The decision of the chairman of the ceasefire and Transnational security arrangements Monitoring and Verification Mechanism(CTSAMVM) to block Uganda military officers from serving the body in South Sudan has received heavy opposition from Ugandan government that has vowed to protest the move.
The mandate of the CTSAMM is to monitor and verify compliance by the warring parties and armed groups to the Revitalized agreement ton Resolution and conflict in South Sudan (R-ARCSS) signed by South Sudanese warring Parties in Addis Ababa, Ethiopia, September 2018.
Sources have revealed that CTSAMVM on March 20, 2019, wrote to the Ugandan Embassy in South Sudan’s capital Juba, informing Uganda that her new batch of army officers would not be welcomed.

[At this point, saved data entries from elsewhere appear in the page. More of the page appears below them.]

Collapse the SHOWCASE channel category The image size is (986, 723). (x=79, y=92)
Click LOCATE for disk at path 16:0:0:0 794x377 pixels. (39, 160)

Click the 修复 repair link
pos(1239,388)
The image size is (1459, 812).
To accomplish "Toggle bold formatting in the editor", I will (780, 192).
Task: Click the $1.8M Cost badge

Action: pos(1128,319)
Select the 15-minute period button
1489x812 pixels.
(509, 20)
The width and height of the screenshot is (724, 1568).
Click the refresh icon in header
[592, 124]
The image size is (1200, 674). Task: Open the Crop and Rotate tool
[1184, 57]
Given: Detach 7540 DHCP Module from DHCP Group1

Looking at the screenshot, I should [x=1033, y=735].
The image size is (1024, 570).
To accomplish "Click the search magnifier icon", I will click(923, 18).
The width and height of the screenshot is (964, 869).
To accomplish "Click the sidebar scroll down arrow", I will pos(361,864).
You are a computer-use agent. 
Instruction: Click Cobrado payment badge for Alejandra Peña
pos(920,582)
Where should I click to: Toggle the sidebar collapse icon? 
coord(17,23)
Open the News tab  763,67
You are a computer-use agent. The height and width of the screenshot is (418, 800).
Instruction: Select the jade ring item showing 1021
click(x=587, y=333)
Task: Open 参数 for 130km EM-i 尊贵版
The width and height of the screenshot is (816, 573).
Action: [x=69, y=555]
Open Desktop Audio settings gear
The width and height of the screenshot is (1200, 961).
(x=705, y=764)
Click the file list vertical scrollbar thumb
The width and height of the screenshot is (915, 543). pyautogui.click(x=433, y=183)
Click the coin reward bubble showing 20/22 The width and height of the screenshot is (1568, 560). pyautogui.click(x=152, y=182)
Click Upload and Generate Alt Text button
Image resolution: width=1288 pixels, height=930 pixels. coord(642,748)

“This letter is to inform you that there is an urgent need to reduce overall expenses within CTSAMVM, which constrains our ability to pay, accommodate, feed and transport CTSAMVM members, and/or sustain the necessary operational speed at the current personnel strength level,” said the body’s chairman, Maj Gen Desta Abiche Ageno.
“As a result of these funding challenges, CTSAMVM has notified our IGAD countries of the decision to suspend accepting replacements for those members repatriating through the end of June 2019.”
Officials said the letter caught Uganda by surprise considering the country is a guarantor of the South Sudan peace agreement.
Contacted on Monday morning, Brig Karemire said: “the chairman of the mechanism may be overstepping his mandate.”
Karemire said, “IGAD Chiefs of Defence Staff should be briefed and consulted for their input before such a decision to downsize the team is undertaken.”
Asked to shed more light on what Ageno’s letter means for Uganda, Karemire responded: “According to that circular, officers rotating out are not to be replaced.”
He also emphasized Uganda would “protest the move definitely.”In his letter, Ageno, an Ethiopian General, said the “sector concept” would be suspended and resources reallocated.
He further attached a roster reflecting personnel assignments with “effective assignments dates”.The decision has since attracted mixed reactions from the South Sudan government.